:: Data for this exercise ::
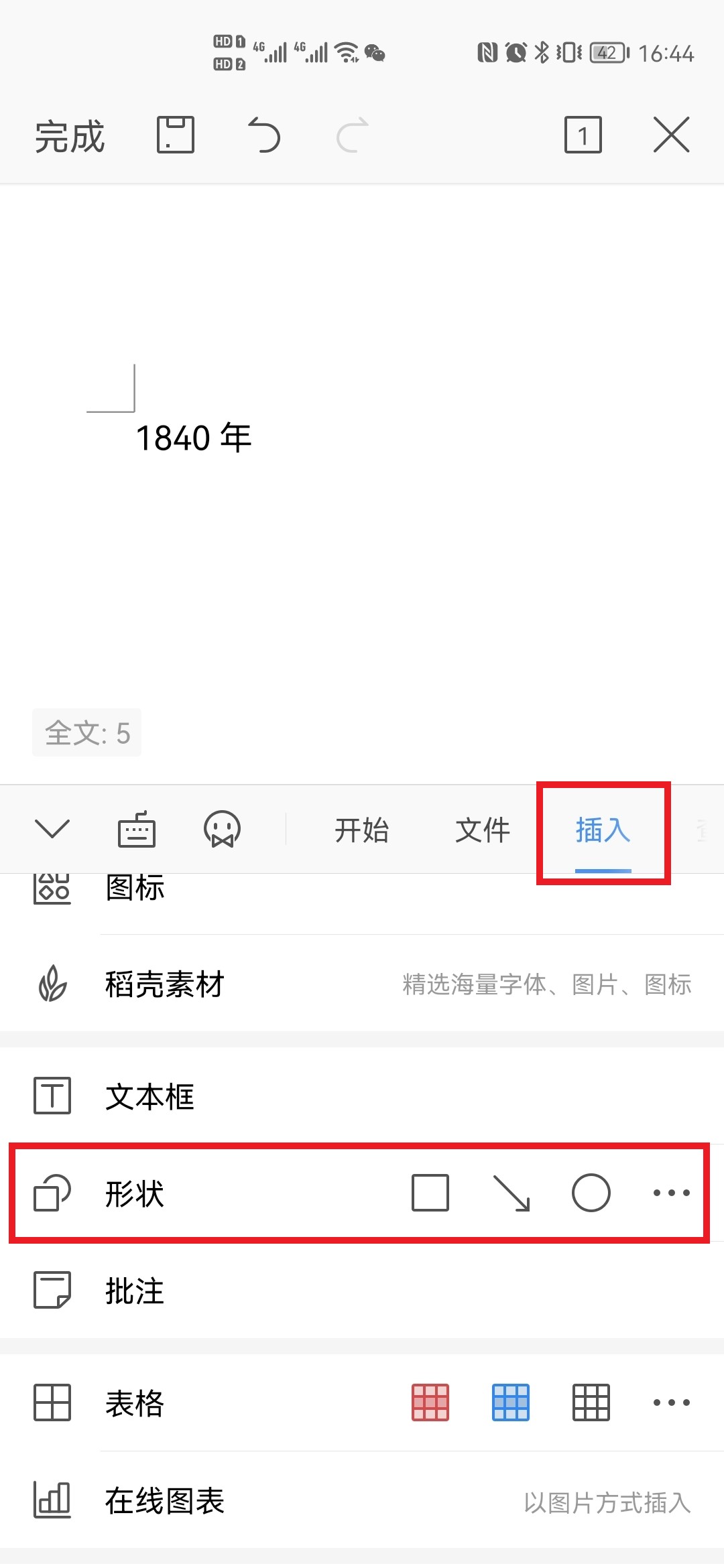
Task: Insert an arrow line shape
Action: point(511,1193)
==
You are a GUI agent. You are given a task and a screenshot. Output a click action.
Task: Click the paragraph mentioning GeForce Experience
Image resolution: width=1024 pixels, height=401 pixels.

:: Problem requirements ::
Update the listing, starting with the line with "You are a GUI" and going on through the line with "Image resolution: width=1024", so that "paragraph" becomes "sentence" and nothing else changes. Give back only those lines.

:: Solution below ::
You are a GUI agent. You are given a task and a screenshot. Output a click action.
Task: Click the sentence mentioning GeForce Experience
Image resolution: width=1024 pixels, height=401 pixels.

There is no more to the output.